* _Problem to solve_: Below is a block of records; please copy all of them exactly.

Collected data entries:
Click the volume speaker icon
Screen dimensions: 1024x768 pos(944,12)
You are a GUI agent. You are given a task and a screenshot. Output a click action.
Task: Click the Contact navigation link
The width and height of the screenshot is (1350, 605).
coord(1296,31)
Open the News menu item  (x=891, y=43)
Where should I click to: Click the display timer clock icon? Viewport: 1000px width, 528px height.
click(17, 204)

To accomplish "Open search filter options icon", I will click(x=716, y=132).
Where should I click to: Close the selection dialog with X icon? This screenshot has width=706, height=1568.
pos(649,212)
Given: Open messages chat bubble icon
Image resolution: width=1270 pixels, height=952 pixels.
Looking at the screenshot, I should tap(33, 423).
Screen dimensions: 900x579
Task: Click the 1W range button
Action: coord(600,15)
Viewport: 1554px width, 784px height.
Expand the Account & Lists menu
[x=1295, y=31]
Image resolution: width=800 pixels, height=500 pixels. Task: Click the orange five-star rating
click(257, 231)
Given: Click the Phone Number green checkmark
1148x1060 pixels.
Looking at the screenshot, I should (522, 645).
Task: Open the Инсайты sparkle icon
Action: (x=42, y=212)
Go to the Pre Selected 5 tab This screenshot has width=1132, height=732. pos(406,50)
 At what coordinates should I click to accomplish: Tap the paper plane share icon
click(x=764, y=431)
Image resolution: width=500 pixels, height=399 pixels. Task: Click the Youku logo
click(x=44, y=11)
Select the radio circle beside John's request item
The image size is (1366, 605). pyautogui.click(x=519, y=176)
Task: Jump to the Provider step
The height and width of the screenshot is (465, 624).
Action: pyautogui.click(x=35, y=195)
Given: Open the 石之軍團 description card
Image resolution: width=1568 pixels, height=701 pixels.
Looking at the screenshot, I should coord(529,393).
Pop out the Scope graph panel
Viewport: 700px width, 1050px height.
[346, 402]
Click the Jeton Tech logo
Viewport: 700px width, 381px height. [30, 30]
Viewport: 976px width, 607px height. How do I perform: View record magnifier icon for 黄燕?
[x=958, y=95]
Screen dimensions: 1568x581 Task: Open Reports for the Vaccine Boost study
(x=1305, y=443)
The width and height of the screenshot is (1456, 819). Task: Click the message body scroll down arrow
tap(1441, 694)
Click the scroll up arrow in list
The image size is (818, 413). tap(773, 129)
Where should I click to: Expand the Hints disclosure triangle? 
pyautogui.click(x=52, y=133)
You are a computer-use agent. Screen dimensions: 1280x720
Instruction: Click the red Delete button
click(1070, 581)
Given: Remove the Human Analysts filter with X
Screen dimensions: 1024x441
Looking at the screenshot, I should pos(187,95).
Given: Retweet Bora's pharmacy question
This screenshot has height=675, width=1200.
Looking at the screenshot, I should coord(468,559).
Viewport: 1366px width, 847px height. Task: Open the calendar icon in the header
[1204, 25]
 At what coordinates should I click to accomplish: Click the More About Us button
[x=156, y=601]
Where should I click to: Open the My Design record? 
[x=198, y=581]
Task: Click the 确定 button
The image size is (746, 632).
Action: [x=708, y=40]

* _Task result_:
Click the volume speaker icon
Screen dimensions: 1024x768 pos(944,12)
You are a GUI agent. You are given a task and a screenshot. Output a click action.
Task: Click the Contact navigation link
The width and height of the screenshot is (1350, 605).
coord(1296,31)
Open the News menu item  (x=891, y=43)
Where should I click to: Click the display timer clock icon? Viewport: 1000px width, 528px height.
click(17, 204)

To accomplish "Open search filter options icon", I will click(x=716, y=132).
Where should I click to: Close the selection dialog with X icon? This screenshot has width=706, height=1568.
pos(649,212)
Given: Open messages chat bubble icon
Image resolution: width=1270 pixels, height=952 pixels.
Looking at the screenshot, I should tap(33, 423).
Screen dimensions: 900x579
Task: Click the 1W range button
Action: coord(600,15)
Viewport: 1554px width, 784px height.
Expand the Account & Lists menu
[x=1295, y=31]
Image resolution: width=800 pixels, height=500 pixels. Task: Click the orange five-star rating
click(257, 231)
Given: Click the Phone Number green checkmark
1148x1060 pixels.
Looking at the screenshot, I should (522, 645).
Task: Open the Инсайты sparkle icon
Action: (x=42, y=212)
Go to the Pre Selected 5 tab This screenshot has width=1132, height=732. pos(406,50)
 At what coordinates should I click to accomplish: Tap the paper plane share icon
click(x=764, y=431)
Image resolution: width=500 pixels, height=399 pixels. Task: Click the Youku logo
click(x=44, y=11)
Select the radio circle beside John's request item
The image size is (1366, 605). pyautogui.click(x=519, y=176)
Task: Jump to the Provider step
The height and width of the screenshot is (465, 624).
Action: pyautogui.click(x=35, y=195)
Given: Open the 石之軍團 description card
Image resolution: width=1568 pixels, height=701 pixels.
Looking at the screenshot, I should coord(529,393).
Pop out the Scope graph panel
Viewport: 700px width, 1050px height.
[346, 402]
Click the Jeton Tech logo
Viewport: 700px width, 381px height. [30, 30]
Viewport: 976px width, 607px height. How do I perform: View record magnifier icon for 黄燕?
[x=958, y=95]
Screen dimensions: 1568x581 Task: Open Reports for the Vaccine Boost study
(x=1305, y=443)
The width and height of the screenshot is (1456, 819). Task: Click the message body scroll down arrow
tap(1441, 694)
Click the scroll up arrow in list
The image size is (818, 413). tap(773, 129)
Where should I click to: Expand the Hints disclosure triangle? 
pyautogui.click(x=52, y=133)
You are a computer-use agent. Screen dimensions: 1280x720
Instruction: Click the red Delete button
click(1070, 581)
Given: Remove the Human Analysts filter with X
Screen dimensions: 1024x441
Looking at the screenshot, I should pos(187,95).
Given: Retweet Bora's pharmacy question
This screenshot has height=675, width=1200.
Looking at the screenshot, I should coord(468,559).
Viewport: 1366px width, 847px height. Task: Open the calendar icon in the header
[1204, 25]
 At what coordinates should I click to accomplish: Click the More About Us button
[x=156, y=601]
Where should I click to: Open the My Design record? 
[x=198, y=581]
Task: Click the 确定 button
The image size is (746, 632).
Action: [x=708, y=40]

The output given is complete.